++++ TEXT SECTION ++++
Three groups
If the study includes only three groups, as is often the case, there is a much simpler procedure that does not even rely on assumptions concerning distribution or group size: First, the global p-value is calculated for the null hypotheses that all three groups are identical. Second, an unadjusted p-value is calculated separately for each of the three pairwise comparisons. Finally, each of these three p-values is adjusted by replacing it with the global p-value if the global p-value is higher. This is illustrated in the example below. This procedure always controls for the family-wise error rate (3), but many researchers seem to be unaware of this fact. Even when the data are normally distributed and Tukey's test could be used, this simple method will give a statistical power that is at least as high as Tukey's test for three groups (4).
If the data are normally distributed, we can estimate the global p-value in a one-way analysis of variance and then make pairwise comparisons with t-tests. If non-parametric methods are used, we can first perform a global Kruskal-Wallis test, followed by pairwise Wilcoxon-Mann-Whitney tests. And, if the data are categorical, we can first perform Pearson's chi-squared test for three groups and then Pearson's chi-squared tests for each of the three pairwise comparisons.
Let us illustrate this with an example: Weider and colleagues compared the cognitive function in three groups of people – 41 with anorexia, 40 with bulimia and 40 healthy control persons (5), Table (3). Wechsler's intelligence scale (5) showed an average score (standard deviation) of 10.51 (3.26), 10.00 (2.42) and 11.85 (2.83) in the three groups respectively. The global p-value in the one-way analysis of variance was 0.014. The p-values for pairwise comparisons by some alternative methods are shown in Table 1. We see that by using this method, both the anorexia group and the bulimia group stand out as significantly different from the control group with a significance level of 5 %. If Tukey's or Dunnett's test had been used, only the difference between the bulimia group and the control group would have been significant.
Table 1
Pairwise comparisons for Wechsler's intelligence scale between persons with anorexia (A), bulimia (B) and healthy control persons (K) (based on data from (5), Table 3). The global p-value from a one-way analysis of variance was 0.014. Unadjusted p-values were estimated by LSD (least significant difference), which is a generalisation of the t-test.
| | Unadjusted p-value | Adjusted p-value |
|---|
| Pair | LSD | Tukey | Dunnett | Maximum of global and unadjusted |
|---|
| A-B | 0.422 | 0.701 | | 0.422 |
| A-K | 0.038 | 0.094 | 0.069 | 0.038 |
| B-K | 0.005 | 0.013 | 0.009 | 0.014 |
++++ EXTRACTED ENTRIES ++++
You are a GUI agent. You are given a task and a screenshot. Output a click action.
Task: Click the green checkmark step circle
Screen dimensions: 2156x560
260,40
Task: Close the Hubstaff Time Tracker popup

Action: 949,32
++++
++++ EXTRACTED ENTRIES ++++
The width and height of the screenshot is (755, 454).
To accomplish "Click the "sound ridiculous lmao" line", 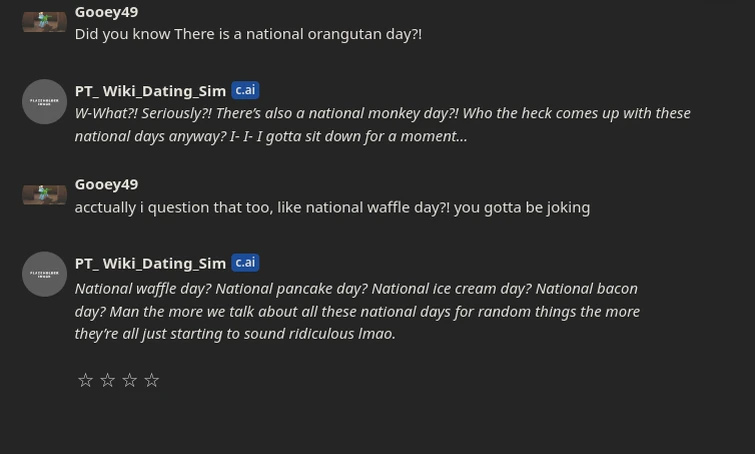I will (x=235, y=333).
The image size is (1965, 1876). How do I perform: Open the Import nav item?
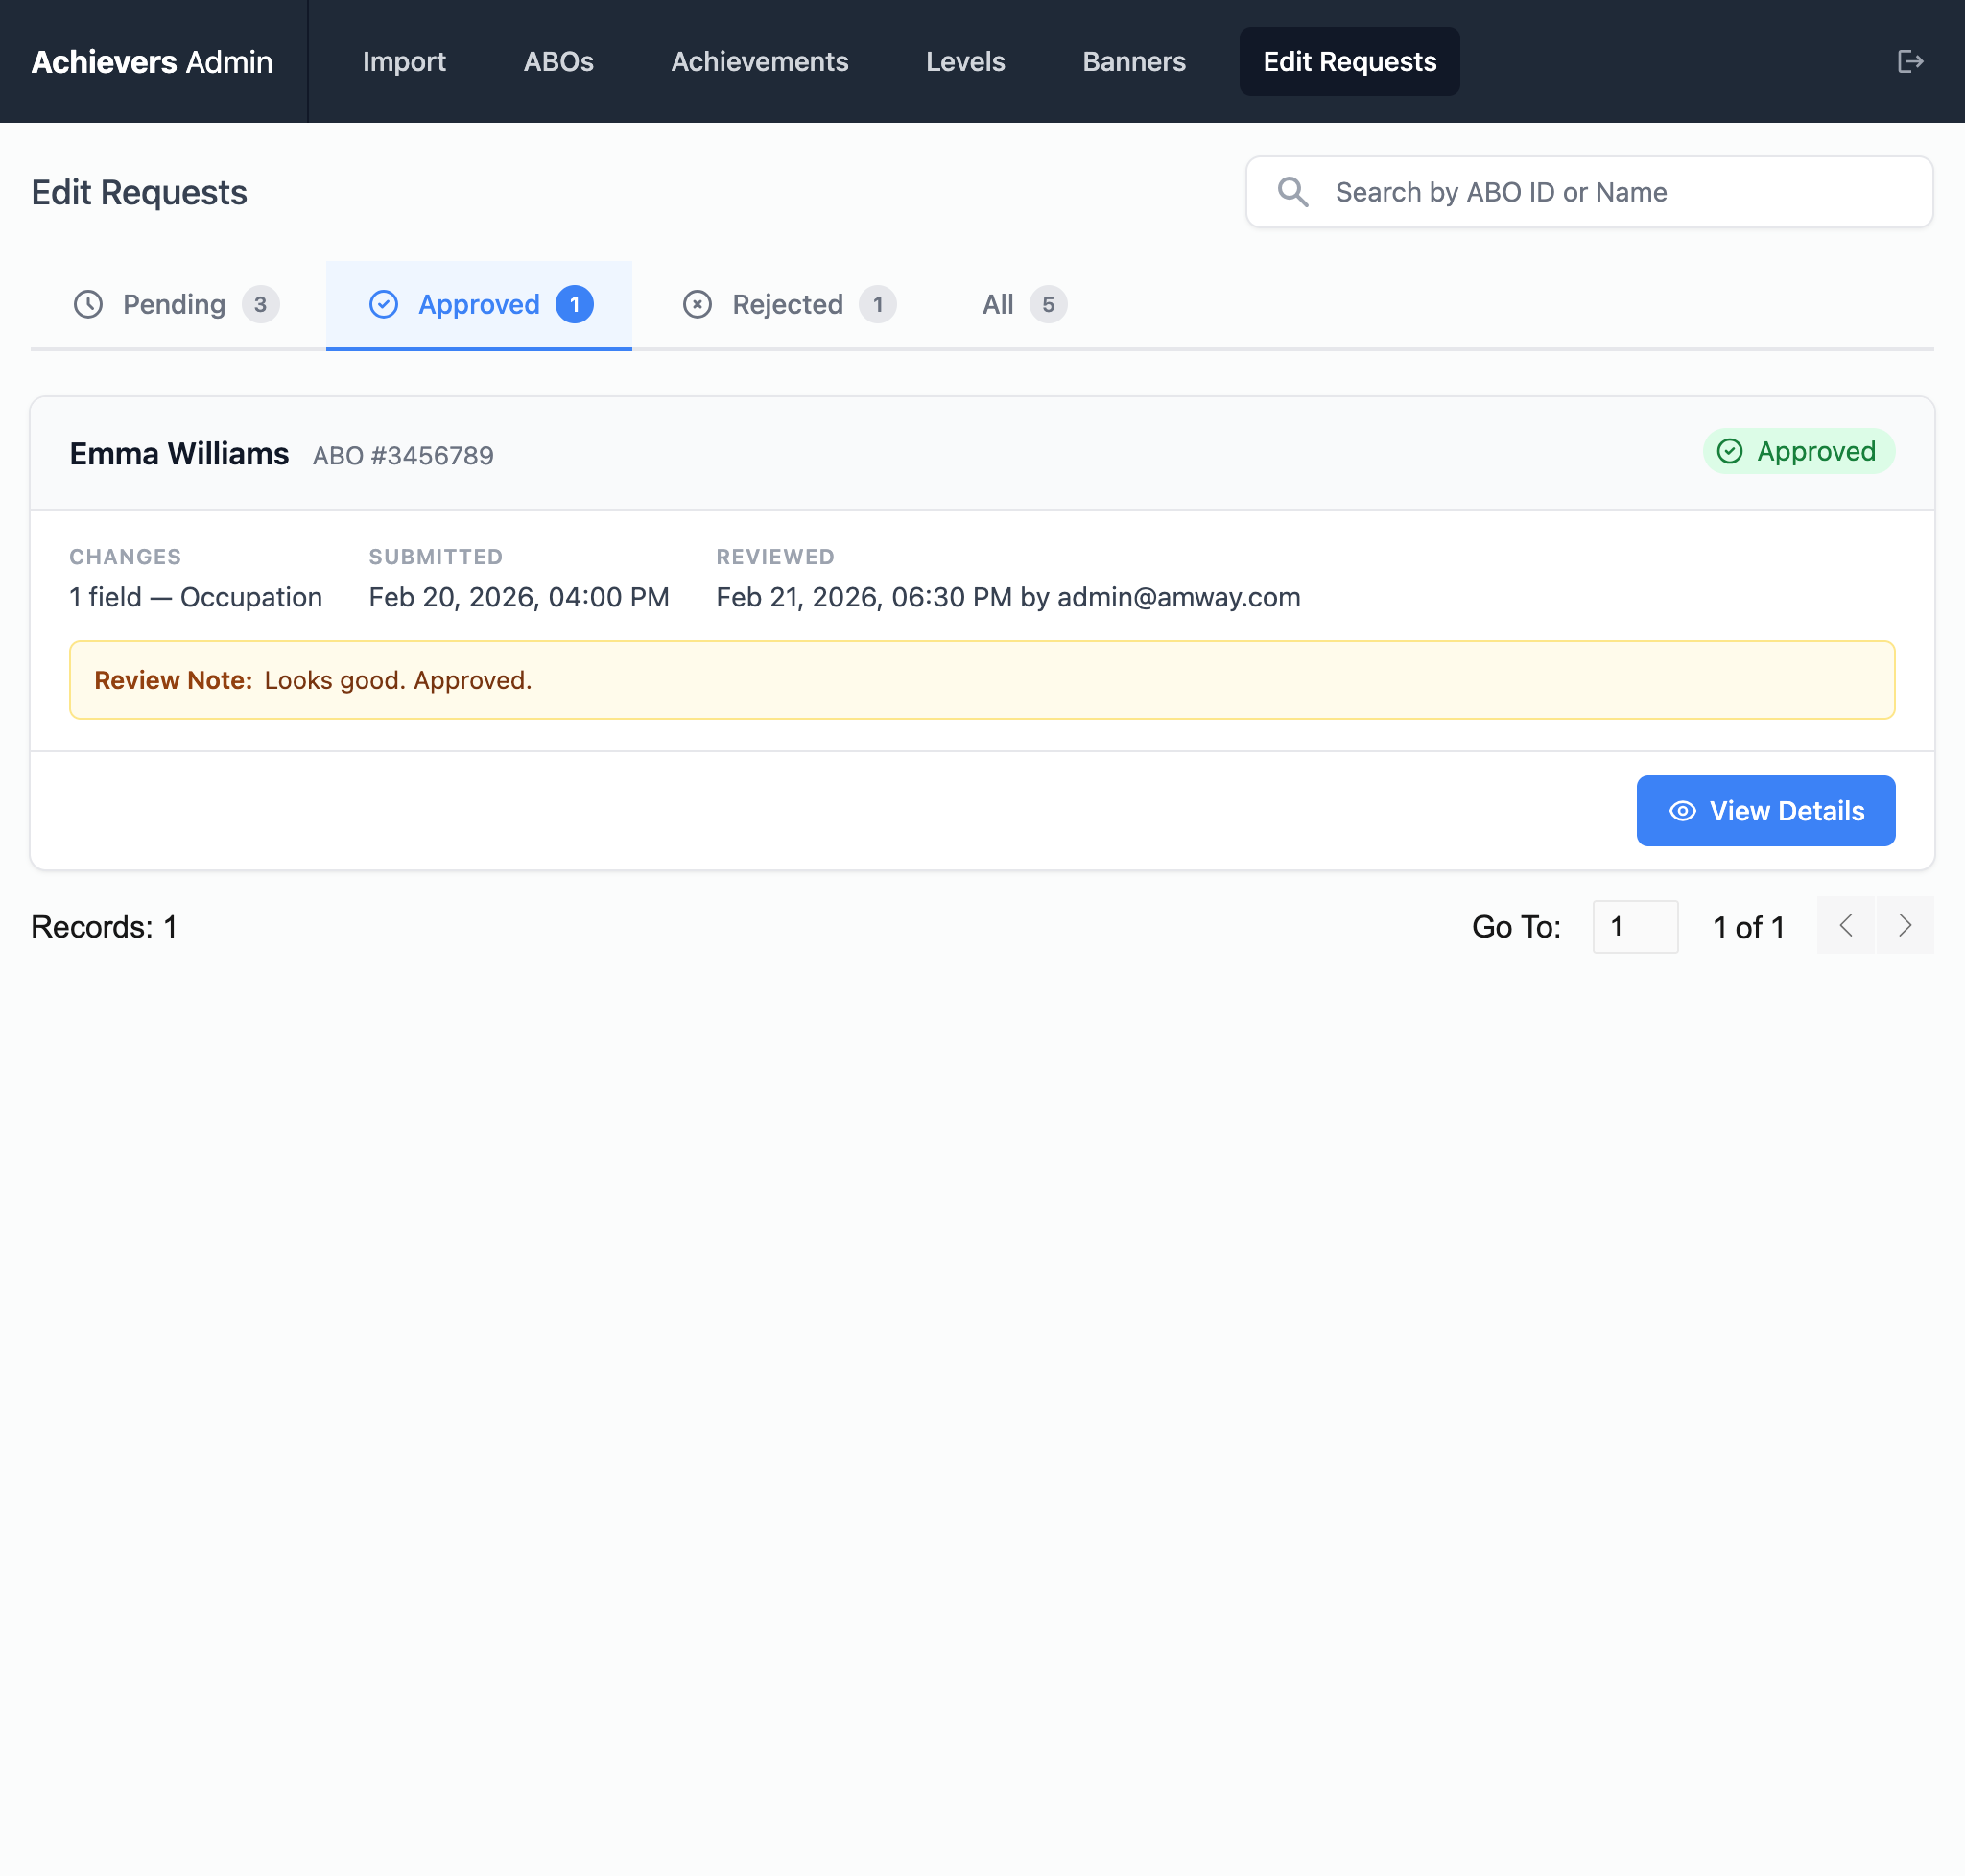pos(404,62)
++++
++++ EXTRACTED ENTRIES ++++
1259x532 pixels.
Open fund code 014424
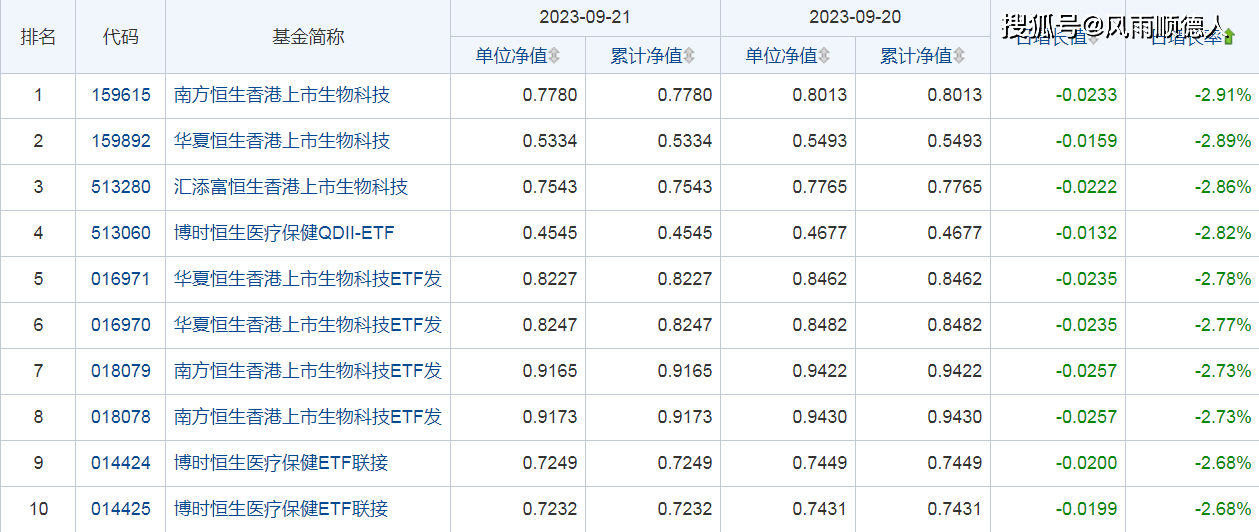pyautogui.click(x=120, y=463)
++++
(EXERCISE INSTRUCTIONS):
1 > In the three-groups section, what average Wechsler intelligence score did the healthy control persons have?
2 > The three-groups section names a global test to run first for each type of data. List each of these global tests.
3 > According to the three-groups section, why is the adjusted p-value for the B-K pair 0.014, when its unadjusted p-value is 0.005?
Answer using only the three-groups section.

(EXERCISE RESULTS):
1 > 11.85

2 > One-way analysis of variance (normally distributed data), the Kruskal-Wallis test (non-parametric methods), and Pearson's chi-squared test for three groups (categorical data).

3 > The procedure replaces each unadjusted pairwise p-value with the global p-value whenever the global one is higher. The global p-value of 0.014 is higher than 0.005, so it becomes the adjusted p-value for B-K.